The movement of pressure plates 82 and 83 occurs in a similar fashion. Plate 82 is attached to pivotal rod 161 which is connected via adjustable linkages 162 to cable 163 leading to adjustable linkages 164 and cam follower 175. Similarly, plate 83 is attached to pivotal rod 171 which is connected via adjustable linkages 172 to cable 173 leading to adjustable linkages 174 and cam follower 175. As cam 156 on shaft 150 rotates, it imparts motion to follower 175. This motion is transmitted through the linkages and cables to rods 161 and 171 causing plates 82 and 83 move such that pressure brackets 91 are facing the oncoming mandrel 20. Upon contact with the mandrel, the pressure brackets cause tabs 42 to be pushed into slots 77 and openings 43 to be pushed over buttons 78. Once this is accomplished, cam 156 is calibrated to move cam follower 175, and this motion is transmitted through the linkages and cables causing pivotal rods 161 and 171 to move pressure plates 82 and 83 out of the way. This allows the newly-formed container to be free for ejection from the machine.
In the preferred embodiment, the sidewalls 71 can be made of molded polypropylene although other plastic materials such as ABS, polystyrene, polycorbonates and glass filled nylons or non-plastic materials can be used. The panel wrap 45 can be made of any appropriate material including plastic, fiberboard, corrugated cardboard, or another suitable recyclable material.
The sidewall hoppers and the overhead delivery guides, and the vacuum feed should be angled in order to urge the lowermost panel contained therein into the machine.
Shoes 22 and 26 (and 24 and 28) should be positioned so that they will be just above surfaces 72 of sidewalls 71 in order to frame the sidewalls as they pass through the machine. Similarly, shoes 23 and 27 (and 25 and 29) should be positioned more closely together than shoes 22 and 26 (and 24 and 28) so that they are just above the position of wrap 45 once tabs 41 have been pressed into slots 75.

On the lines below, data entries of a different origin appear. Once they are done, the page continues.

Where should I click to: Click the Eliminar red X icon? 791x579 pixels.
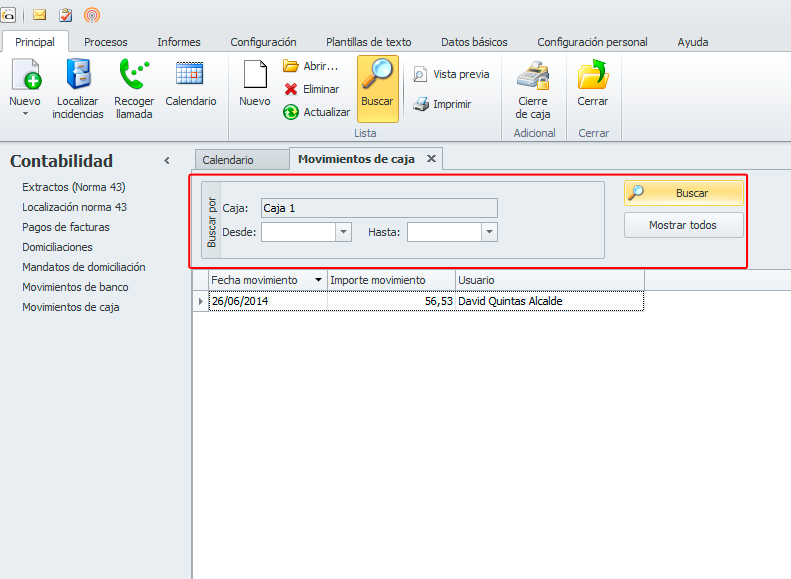tap(291, 89)
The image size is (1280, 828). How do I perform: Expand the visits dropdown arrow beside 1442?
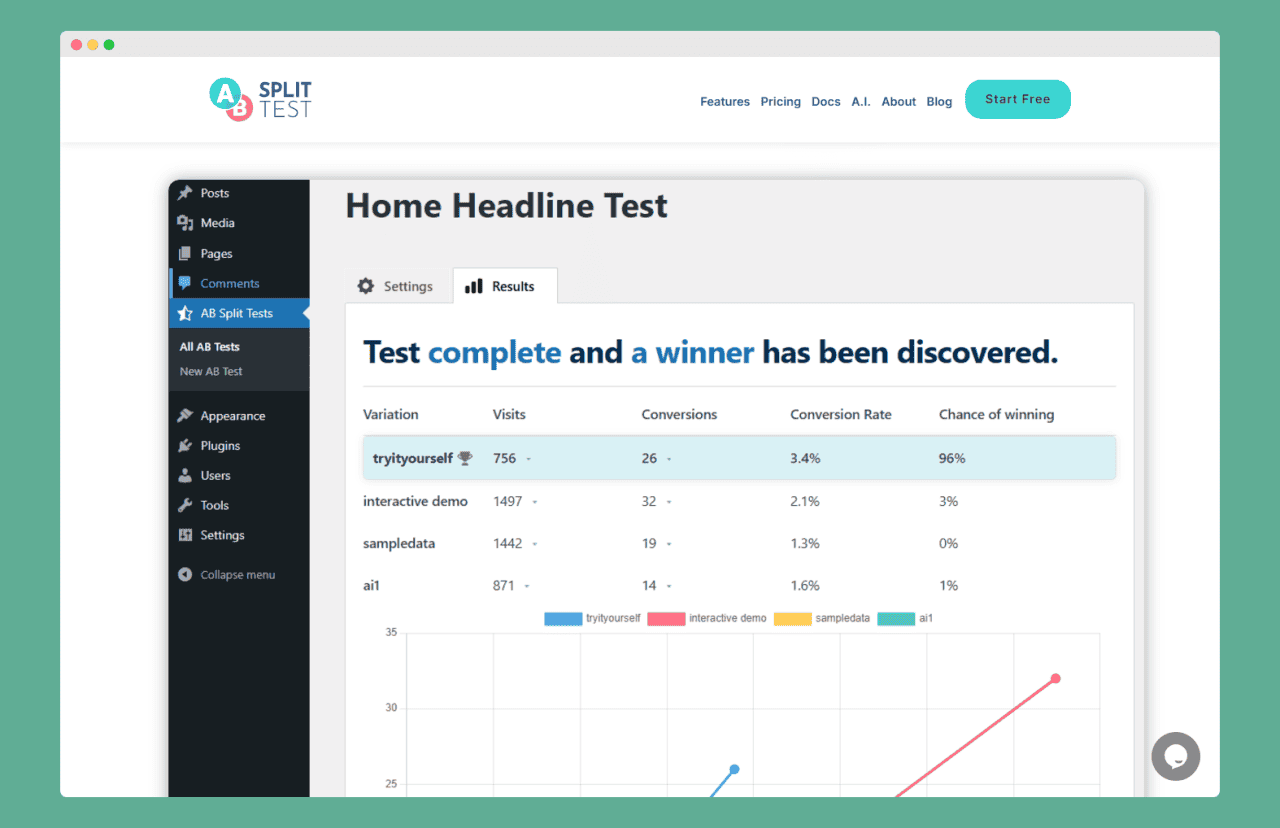coord(535,544)
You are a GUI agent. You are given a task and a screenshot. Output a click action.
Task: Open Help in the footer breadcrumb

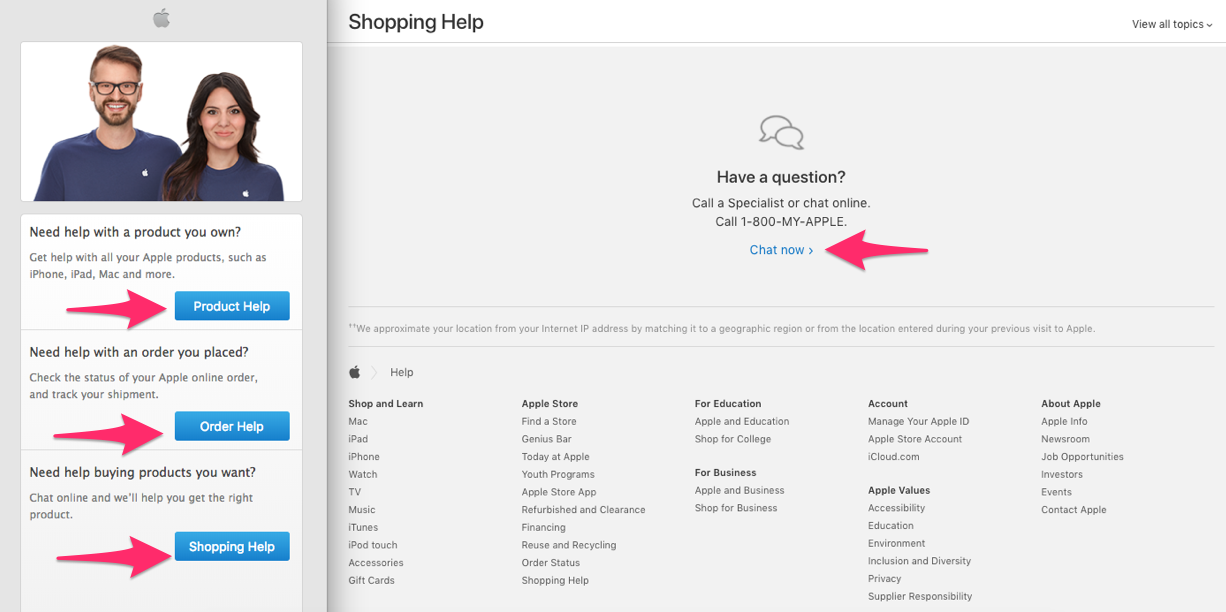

Openings 43 in wrap 45 should be slightly smaller than the diameter of buttons 76 and 78, but these buttons should be tapered and flared in order that openings 43 be easily pushed onto the buttons, but not easily removed.
Extensions 69 should be sized to fit into slots 75, so that flanges 79 hold tabs 41 in place therein. Similarly, flared extensions 94 should be sized to fit into slots 77 so that flanges 79 hold tabs 42 in place therein.
It is preferred that the mandrel be provided with a set of four capture pins 21 to hold the middle portion of the wrap in position while shaping the container.
It is to be understood that variations and modifications of the present invention may be made without departing from the scope thereof. It is also to be understood that the present invention is not to be limited by the specific embodiments disclosed herein, but only in accordance with the appended claims when read in light of the foregoing specification.